Tuesday, April 5, 2011

THE FINAL WRAP-UP!

On Saturday, 3/11/2011, I began a 21 day odyssey of tracking and reporting the food I was eating.  During that time I focused on watching and calculating certain amounts of specific nutritional standards each day.  Some days I did extremely well and others I could have done a lot better.  I tried to open myself to the vulnerability of what I was doing and for the most part achieved that during the last three weeks.  In all honesty, there were a couple of moments when I did falter and make a choice that was not the best (i.e. a KitKat candy bar or two), which at the time I did not "fully disclose" and for that I apologize.  I realize that there are still some lingering issues I face with being completely open about the food I eat and I must strive to work harder and not allow embarrassment or shame to affect me in my honesty.  Outside of the candy bars, everything that went into my body was documented and shared.  Even though I did fall short on a couple of occasions, the accountability and desire to be as honest as possible, did get me through several other moments of weakness when old habits began to creep in and push me off of my path.  The only issue I feel guilty about is not sharing those weak moments earlier.  I still have these feelings of needing to be perfect and not letting others down because of my poor decisions.  I know that is the main thing I still need to work on and I hope that I will continue to make progress toward becoming stronger.  The one positive out of those poor decisions and one thing that should have allowed me to be more open, is that on the days I did slip up and eat something that was not the best choice, those were the days when I was low on my calories and fat and could have easily fit the candy into the daily totals and been OK.  The stigma of "oh no, I ate the candy", which has been bred in many over eaters who try to "be good" and "stay strong" just devoured my psyche and put up a mental wall that I chose not to break down.  It is one of those by-products of a life filled with "dieting" and "weight roller coasters" that seems to always be lurking in the back of my mind.  So, there is a truer sense of "Full Disclosure" and it is something that frees me now to be able to share the results of the past 3 weeks.

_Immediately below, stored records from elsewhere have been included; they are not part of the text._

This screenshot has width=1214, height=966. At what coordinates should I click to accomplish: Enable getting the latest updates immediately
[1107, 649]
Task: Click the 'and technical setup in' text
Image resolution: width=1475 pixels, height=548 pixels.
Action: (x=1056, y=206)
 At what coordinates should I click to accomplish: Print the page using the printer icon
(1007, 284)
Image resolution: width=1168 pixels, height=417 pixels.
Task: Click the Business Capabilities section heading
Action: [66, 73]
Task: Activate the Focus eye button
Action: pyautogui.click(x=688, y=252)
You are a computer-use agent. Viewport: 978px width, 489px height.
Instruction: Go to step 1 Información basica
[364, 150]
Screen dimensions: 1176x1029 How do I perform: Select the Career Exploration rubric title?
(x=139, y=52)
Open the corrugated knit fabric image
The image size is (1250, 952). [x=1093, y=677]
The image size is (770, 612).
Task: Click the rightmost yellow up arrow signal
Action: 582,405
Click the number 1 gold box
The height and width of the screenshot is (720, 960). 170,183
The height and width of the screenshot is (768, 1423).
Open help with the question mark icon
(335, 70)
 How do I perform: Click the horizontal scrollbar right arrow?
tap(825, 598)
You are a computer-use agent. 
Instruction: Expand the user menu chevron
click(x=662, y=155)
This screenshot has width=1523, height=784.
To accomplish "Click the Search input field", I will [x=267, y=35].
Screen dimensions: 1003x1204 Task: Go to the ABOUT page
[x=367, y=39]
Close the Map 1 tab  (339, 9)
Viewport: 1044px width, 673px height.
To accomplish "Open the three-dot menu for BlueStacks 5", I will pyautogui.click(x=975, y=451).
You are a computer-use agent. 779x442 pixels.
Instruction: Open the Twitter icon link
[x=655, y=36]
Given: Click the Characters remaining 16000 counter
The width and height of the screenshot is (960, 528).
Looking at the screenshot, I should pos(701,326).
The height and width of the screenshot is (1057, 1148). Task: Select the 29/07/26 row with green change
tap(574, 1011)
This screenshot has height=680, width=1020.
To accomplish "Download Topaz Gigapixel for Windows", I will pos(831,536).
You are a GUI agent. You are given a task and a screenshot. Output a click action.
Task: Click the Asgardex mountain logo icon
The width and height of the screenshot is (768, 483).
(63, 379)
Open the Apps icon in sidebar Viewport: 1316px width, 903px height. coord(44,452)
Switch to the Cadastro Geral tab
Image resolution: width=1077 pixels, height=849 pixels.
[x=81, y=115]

When I began 3 weeks ago, I weighed 320 lbs.  By watching what I ate, limiting my poor choices and exercising (even just a little), I now weigh............

301 lbs

That's right....I lost 19 pounds in 21 days.  It is an amazing feeling!  Just knowing that I was able to lose that kind of weight by basically watching and charting what I ate is so encouraging.  I worked out some, but not as much as I should and I still faltered on occasion with the rogue candy bar here and there and yet I lost 6% of my total weight and now stand on the doorstep of something that has not been a part of my life in a few years...the 200s!  I want to thank everyone who supported me during the 21 Days of Full Disclosure...henceforth known as the 21 Days of Semi-Full Disclosure and who continue to support me in every choice I make in life.  I am still keeping my journal and still maintaining my goals each day.  I will continue to try and make exercise a more significant part of my day and will also continue to work on breaking the habit of hiding choices that embarrass me.  I will also continue posting to the blog with regularity and tracking my success into the future.  Thanks again everyone......and do not fear.....you have not heard the last of me!

1 comment:

  1. 21 days is a great start, but it has to continue. This is a LIFE choice. Choose to eat what you want and possible end uplike John Candy, OR, choose the right path and be around to walk your beautiful daughters down the isle. Tough talk? Yes, but it's because Aunt Shirley and I love you. I'm proud of what you have accomplished, so KEEP IT UP.